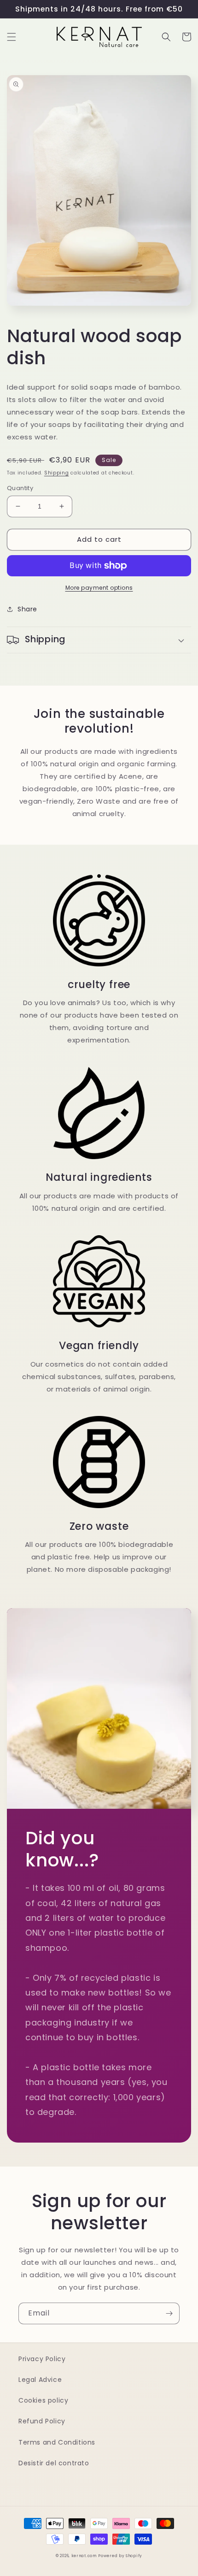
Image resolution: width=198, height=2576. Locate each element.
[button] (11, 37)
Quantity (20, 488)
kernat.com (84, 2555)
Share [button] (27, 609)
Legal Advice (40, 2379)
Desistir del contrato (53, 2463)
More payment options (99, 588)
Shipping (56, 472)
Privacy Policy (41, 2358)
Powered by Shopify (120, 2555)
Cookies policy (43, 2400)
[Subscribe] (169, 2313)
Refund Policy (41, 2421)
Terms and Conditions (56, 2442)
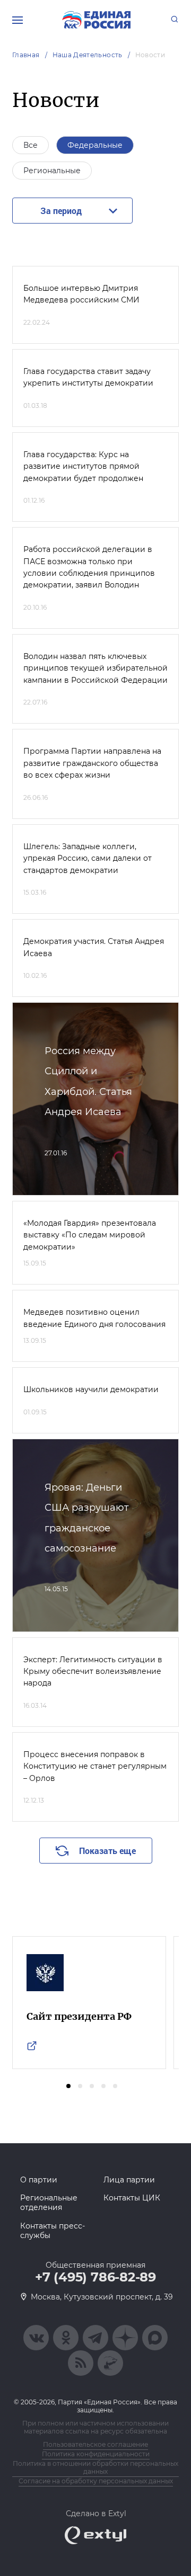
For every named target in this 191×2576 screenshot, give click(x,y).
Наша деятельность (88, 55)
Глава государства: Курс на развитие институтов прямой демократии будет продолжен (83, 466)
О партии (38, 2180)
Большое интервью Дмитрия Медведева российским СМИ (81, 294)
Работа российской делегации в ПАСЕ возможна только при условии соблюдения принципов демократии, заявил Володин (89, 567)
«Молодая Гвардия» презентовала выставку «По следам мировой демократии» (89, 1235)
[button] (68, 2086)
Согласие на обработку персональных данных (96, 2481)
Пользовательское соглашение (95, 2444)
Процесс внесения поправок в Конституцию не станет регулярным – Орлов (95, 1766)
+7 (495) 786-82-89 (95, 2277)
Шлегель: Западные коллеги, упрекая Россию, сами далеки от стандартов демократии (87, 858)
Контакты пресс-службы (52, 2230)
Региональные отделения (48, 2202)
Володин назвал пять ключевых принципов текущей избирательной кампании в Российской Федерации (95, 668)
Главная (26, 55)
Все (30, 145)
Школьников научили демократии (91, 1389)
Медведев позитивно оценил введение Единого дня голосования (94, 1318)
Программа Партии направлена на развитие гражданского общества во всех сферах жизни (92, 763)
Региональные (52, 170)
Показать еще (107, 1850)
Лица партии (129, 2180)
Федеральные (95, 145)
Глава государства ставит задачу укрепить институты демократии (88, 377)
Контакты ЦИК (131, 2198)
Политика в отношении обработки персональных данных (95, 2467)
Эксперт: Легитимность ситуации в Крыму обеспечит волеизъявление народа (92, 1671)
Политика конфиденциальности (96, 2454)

**Exercise objective:**
In the entries above, find the line holding "Большое интервью Дмитрия" and the line holding "Медведев позитивно оценил", then retype exactly those two lines and every line between them, and nothing else.

**Task answer:**
Большое интервью Дмитрия Медведева российским СМИ (81, 294)
Работа российской делегации в ПАСЕ возможна только при условии соблюдения принципов демократии, заявил Володин (89, 567)
«Молодая Гвардия» презентовала выставку «По следам мировой демократии» (89, 1235)
[button] (68, 2086)
Согласие на обработку персональных данных (96, 2481)
Пользовательское соглашение (95, 2444)
Процесс внесения поправок в Конституцию не станет регулярным – Орлов (95, 1766)
+7 (495) 786-82-89 (95, 2277)
Шлегель: Западные коллеги, упрекая Россию, сами далеки от стандартов демократии (87, 858)
Контакты пресс-службы (52, 2230)
Региональные отделения (48, 2202)
Володин назвал пять ключевых принципов текущей избирательной кампании в Российской Федерации (95, 668)
Главная (26, 55)
Все (30, 145)
Школьников научили демократии (91, 1389)
Медведев позитивно оценил введение Единого дня голосования (94, 1318)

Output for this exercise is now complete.